A própria presidenta, ao falar que o golpe não é contra ela, mas contra o que ela representa, dá a pista: a classe dominante brasileira não tem compromisso com a democracia. 
 
Mas se é assim, fica a questão: nós fizemos tudo o que poderia ter sido feito, desde 2003, para ampliar a democracia? 

E neste momento, estamos fazendo tudo o que deve e pode ser feito contra os que instrumentalizam e partidarizam a ação da Justiça, do Ministério Público, da Polícia Federal e das concessões públicas de Rádio e TV?
 
 
3
 
A presidenta fez um duro ataque contra o ódio e a intolerância da oposição. 
 
Ela tem toda razão e poderia ter dito muito mais, até porque é pessoalmente vítima cotidiana de agressões. 

Mas ela não está certa ao dizer que este ódio é contraditório com os "valores fundamentais" de nosso país, que seria formado por "etnias diferentes", "tolerante em relação as pessoas" etc.
 
Como já disse um petista que infelizmente não está mais entre nós, é um mito falar em democracia racial. Analogamente, é um mito qualquer visão que oculte o fato de que nosso país também é marcado por brutais desigualdades, atravessado por uma violência sistêmica e profundos preconceitos. 
 
Violência e preconceito que tem endereço, CIC e RG: a classe dominante e seus mimetizadores entre os setores médios. 
 
Assim, da mesma forma que a presidenta disse que "nenhum trabalhador deve baixar a guarda", também caberia dizer que nenhum governante ou parlamentar do campo popular deve baixar a guarda. 

O que significa dizer que é preciso, sim, fazer guerra políticacontra o ódio e a intolerância, que não serão derrotadas com bons modos.
 
4
 
A presidenta Dilma, depois de tudo o que aconteceu em 2013 e 2014, insiste em comemorar a criação de "uma das maiores classes médias do mundo", dizendo ainda que esta "população que passou a consumir que passou a ter direitos, acesso a serviços" constitui a "maior riqueza" do Brasil.

A presidenta pode e deve comemorar cada ampliação do bem-estar e da capacidade de consumo do povo. E muito ainda deve ser feito, para que o povo viva com dignidade. 

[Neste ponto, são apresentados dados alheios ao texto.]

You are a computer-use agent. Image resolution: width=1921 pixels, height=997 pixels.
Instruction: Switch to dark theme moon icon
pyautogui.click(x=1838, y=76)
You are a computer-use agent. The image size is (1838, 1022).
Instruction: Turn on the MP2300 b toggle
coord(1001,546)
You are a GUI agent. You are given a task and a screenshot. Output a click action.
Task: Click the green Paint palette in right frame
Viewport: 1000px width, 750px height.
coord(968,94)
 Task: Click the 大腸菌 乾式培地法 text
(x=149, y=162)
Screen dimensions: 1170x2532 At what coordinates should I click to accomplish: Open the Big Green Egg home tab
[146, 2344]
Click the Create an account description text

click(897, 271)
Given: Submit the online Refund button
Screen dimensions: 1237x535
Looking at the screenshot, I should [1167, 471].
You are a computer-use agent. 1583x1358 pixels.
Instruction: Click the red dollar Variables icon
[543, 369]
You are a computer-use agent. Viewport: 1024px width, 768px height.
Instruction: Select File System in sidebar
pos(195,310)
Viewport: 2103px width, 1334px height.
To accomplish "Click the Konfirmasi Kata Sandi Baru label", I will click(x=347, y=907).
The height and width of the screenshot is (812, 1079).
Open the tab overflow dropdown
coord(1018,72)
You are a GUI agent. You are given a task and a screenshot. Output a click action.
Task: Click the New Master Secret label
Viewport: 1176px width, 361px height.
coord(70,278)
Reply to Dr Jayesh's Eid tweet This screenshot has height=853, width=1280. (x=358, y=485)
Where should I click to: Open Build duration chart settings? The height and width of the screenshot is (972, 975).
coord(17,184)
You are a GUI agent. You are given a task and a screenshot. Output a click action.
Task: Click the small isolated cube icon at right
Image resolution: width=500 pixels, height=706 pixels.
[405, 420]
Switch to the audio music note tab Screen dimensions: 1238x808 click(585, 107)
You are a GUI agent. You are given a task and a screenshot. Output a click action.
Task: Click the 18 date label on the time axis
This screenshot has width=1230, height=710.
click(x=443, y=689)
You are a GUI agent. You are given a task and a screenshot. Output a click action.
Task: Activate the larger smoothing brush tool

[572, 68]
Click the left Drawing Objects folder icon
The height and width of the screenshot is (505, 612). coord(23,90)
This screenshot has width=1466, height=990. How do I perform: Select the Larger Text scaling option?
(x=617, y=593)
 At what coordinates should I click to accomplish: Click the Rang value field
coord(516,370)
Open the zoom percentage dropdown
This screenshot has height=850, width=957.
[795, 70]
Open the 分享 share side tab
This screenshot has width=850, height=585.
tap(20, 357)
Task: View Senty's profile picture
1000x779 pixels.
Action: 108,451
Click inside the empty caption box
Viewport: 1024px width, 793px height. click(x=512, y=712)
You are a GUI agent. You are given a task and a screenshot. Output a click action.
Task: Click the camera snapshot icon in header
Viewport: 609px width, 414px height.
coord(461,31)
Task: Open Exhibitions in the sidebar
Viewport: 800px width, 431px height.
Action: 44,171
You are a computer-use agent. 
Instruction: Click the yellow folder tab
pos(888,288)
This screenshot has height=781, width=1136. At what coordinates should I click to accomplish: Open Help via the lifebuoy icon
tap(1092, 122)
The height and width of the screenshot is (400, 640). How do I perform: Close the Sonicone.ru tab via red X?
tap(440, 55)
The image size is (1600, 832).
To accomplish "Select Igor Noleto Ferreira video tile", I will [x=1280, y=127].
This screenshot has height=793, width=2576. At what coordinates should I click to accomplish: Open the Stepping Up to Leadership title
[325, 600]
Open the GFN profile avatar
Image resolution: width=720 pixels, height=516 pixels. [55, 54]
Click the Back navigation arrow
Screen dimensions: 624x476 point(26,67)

Mas quem constitui a maior riqueza de nosso país é nossa classe trabalhadora

Foram milhões de trabalhadores e de trabalhadoras que melhoraram de vida graças aos governos Lula e Dilma. 
 
Dizer a estas pessoas que elas, porque melhoraram de vida, converteram-se em "classe média" é, para além de qualquer debate sociológico, um erro político gravíssimo. 
 
Erro que ajuda a entender grande parte dos problemas que vivemos hoje, pois na prática houve uma disjuntiva entre ampliar a classe média através do consumo versus organizar e politizar a classe trabalhadora
 
#

O discurso da presidenta Dilma no Concut foi muito importante. 

Estamos juntos na luta contra o golpismo, pela manutenção e ampliação das liberdades democráticas. 

E a melhor maneira de defender as liberdades democráticas, a legalidade e o governo Dilma, é mudar a política econômica de ajuste fiscal recessivo e neoliberal. 

Qualquer outra maneira pode conduzir a vitórias, mas serão de Pirro.